とはいえパイプラインの中身まではこの時点で決まっているわけもないのでその辺は後々いじる前提です。
大体の流れ
- 技術スタックを決定(ここではTerraform、Git Hub Actions)しADRとして文書で残す
- 秘匿情報の取り扱いなどをルールに追記
- インフラ構成決定:IaC(Terraform)で記述してGitHubActionsでクラウドにアップするパイプラインをAIに組んでもらう
- いったんクラウドインフラにHello World相当のコード資材があがるのを確認
- フロント→API→アプリケーション→DBの簡単な連携テストを実施
- Gherkinフォーマットでペネトレーションテストのシナリオを作成して実施
ポイント
- 別にTerraformでなくてもいいですが IaC必須です。人間が書くより100倍はやいです
- オンプレ?スコープ外です
- IaCはコードが正確でもいろんな理由でこけるのでこけたら人間がコンソール画面で目視チェックしてAIに伝えますこの辺はまさにAIと人間の共同作業ですね(人間がAIの丁稚をしてるともいう)

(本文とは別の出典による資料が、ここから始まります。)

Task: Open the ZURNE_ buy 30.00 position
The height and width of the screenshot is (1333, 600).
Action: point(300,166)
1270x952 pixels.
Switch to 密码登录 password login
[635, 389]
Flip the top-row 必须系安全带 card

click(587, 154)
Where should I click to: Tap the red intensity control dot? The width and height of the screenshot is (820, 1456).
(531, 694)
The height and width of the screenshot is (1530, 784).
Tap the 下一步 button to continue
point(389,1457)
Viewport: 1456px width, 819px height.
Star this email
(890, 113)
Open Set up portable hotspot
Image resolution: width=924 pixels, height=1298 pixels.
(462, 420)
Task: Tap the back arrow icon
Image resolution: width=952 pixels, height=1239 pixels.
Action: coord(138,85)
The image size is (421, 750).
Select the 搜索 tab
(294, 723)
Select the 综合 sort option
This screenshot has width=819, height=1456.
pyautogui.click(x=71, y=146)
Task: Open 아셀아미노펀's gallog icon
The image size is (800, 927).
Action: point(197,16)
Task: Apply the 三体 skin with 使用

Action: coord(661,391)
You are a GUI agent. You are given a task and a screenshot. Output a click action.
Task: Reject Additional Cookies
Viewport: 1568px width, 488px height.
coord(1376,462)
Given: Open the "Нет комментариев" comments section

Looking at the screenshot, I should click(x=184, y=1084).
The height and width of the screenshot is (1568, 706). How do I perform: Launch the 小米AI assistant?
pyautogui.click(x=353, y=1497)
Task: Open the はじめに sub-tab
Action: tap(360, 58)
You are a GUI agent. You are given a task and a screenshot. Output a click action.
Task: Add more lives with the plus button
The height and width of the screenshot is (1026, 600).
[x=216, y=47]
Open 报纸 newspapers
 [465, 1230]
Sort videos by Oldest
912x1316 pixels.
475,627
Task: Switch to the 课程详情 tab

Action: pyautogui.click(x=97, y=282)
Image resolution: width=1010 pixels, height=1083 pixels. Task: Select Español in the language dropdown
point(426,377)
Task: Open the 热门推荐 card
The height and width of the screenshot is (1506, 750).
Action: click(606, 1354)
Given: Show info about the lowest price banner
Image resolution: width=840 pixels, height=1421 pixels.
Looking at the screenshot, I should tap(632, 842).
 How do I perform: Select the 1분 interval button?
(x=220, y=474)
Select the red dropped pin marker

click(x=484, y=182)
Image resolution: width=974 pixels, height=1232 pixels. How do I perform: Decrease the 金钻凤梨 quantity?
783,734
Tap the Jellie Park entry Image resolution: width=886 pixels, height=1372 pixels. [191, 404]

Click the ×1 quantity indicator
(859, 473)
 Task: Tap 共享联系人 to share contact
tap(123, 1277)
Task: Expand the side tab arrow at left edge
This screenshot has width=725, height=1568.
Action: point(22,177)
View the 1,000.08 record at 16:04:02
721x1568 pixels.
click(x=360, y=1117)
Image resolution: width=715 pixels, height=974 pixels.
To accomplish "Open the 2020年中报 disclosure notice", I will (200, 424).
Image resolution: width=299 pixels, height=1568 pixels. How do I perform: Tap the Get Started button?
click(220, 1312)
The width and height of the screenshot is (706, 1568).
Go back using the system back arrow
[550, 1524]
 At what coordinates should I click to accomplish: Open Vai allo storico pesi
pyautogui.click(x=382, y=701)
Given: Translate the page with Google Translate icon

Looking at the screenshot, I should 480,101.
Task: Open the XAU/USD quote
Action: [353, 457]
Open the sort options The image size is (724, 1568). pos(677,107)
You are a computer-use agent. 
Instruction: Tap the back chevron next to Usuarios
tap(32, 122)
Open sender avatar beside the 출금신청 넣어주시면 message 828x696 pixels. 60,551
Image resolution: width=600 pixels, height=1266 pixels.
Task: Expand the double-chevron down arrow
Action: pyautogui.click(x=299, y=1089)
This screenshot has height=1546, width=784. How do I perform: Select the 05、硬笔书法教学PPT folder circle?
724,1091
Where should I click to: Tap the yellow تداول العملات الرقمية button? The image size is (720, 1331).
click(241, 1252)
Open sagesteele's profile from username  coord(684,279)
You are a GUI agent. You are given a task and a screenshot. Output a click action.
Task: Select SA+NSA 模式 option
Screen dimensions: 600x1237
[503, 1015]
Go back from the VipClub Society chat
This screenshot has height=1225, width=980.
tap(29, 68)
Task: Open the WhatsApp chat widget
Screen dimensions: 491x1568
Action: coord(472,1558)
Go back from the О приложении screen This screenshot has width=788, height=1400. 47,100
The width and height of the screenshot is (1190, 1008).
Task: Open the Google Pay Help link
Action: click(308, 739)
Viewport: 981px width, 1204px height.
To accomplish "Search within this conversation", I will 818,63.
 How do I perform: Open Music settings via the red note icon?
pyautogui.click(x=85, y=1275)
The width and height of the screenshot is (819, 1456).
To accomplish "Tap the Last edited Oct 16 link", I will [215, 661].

- ちなみにClaude Codeは画像を解釈するので管理画面をスクショしてドラッグ&ドロップで状況把握してくれます
- ペネトレーションテストも後述のGherkinフォーマットでAIに作成してもらっています、BDDは本来そういった目的ではないですが人間が読みやすくAIがどこで間違えているかを人間が理解するのに役立ちます
2. 仕様の作成
- AIに仕様の作成を明示します、作成物は下記の通りです
- 5w1H
- Gherkinフォーマットでのシナリオ作成
- Mermaidを使った業務フロー図
- AIに資材の詳細設計をしてもらいます
- DBスキーマ
- アプリケーション層のインターフェース
- BFF層API
- フロント層の画面設計
- AIにコード開発のための技術選定をしてもらいます
- フロント、BFF層API、アプリケーションで検討しADR文書を作成
- 選定技術により簡単なコードを作成しパイプラインの修正箇所を洗い出し
- GitHub Actionsのworkflowsを修正
ポイント
- 人間の指示の曖昧さを補填するのに時間を使います
- またこの先の工程で何回かAIの暴走によるビックバン修正が起こるので、仕様を作成しておくことでここまで積み重ねた地点に戻ってやり直すことができます
- 個人的な感触ですがGherkinでテストシナリオを作るのがAIでのコーディングにかなり効くような気がしています
- Gherkinのテストシナリオの作成には必ず失敗するケースも書いてもらうようにしましょう
3. 機能開発コーディング
- AIに全ての機能のクラス名を考えてもらいます
- どの準で開発すればいいか提案してもらいます
- 通過しないテストを書いてもらいます
- 通過するテストを書いてもらいます
- 連携テスト用のローカルテスト資材を作成してもらい、連携テストを実施してもらいます
- 改めてセキュリティの確認をし、公開範囲を確認し全世界に公開していないか確認します
- 必要なDB更新のGitHub Actions を動かします
- アプリケーション層の資材をデプロイします
- BFF層APIの資材をデプロイします
- フロント層の資材をデプロイします
- 出来上がりを人間が目視します
ポイント
- 2と3の工程の精度が高いと実装は一瞬で終わります、この辺は本当にAIのすごいところです
- 上記の工程は商用にあげない事を前提とすると少し冗長かもしれないです
- PlayWrightを使ったE2Eテストも組み込みしたいところですがまだ検証中なのでいれていません
まとめ
「商用にあげない前提なら、AIに適当に指示だしして正解がでるまでAIガチャすればいいじゃん」って意見あるかと思いますがそれはごもっともです。
バイブコーディングをしたプロダクトが商用化を目指さないならばそれでいいと思います。
このやり方は仮組したPOCの成果物を本格的な商用化に向けた作業に向けてなるべく良い状態で渡すことを目標にしています。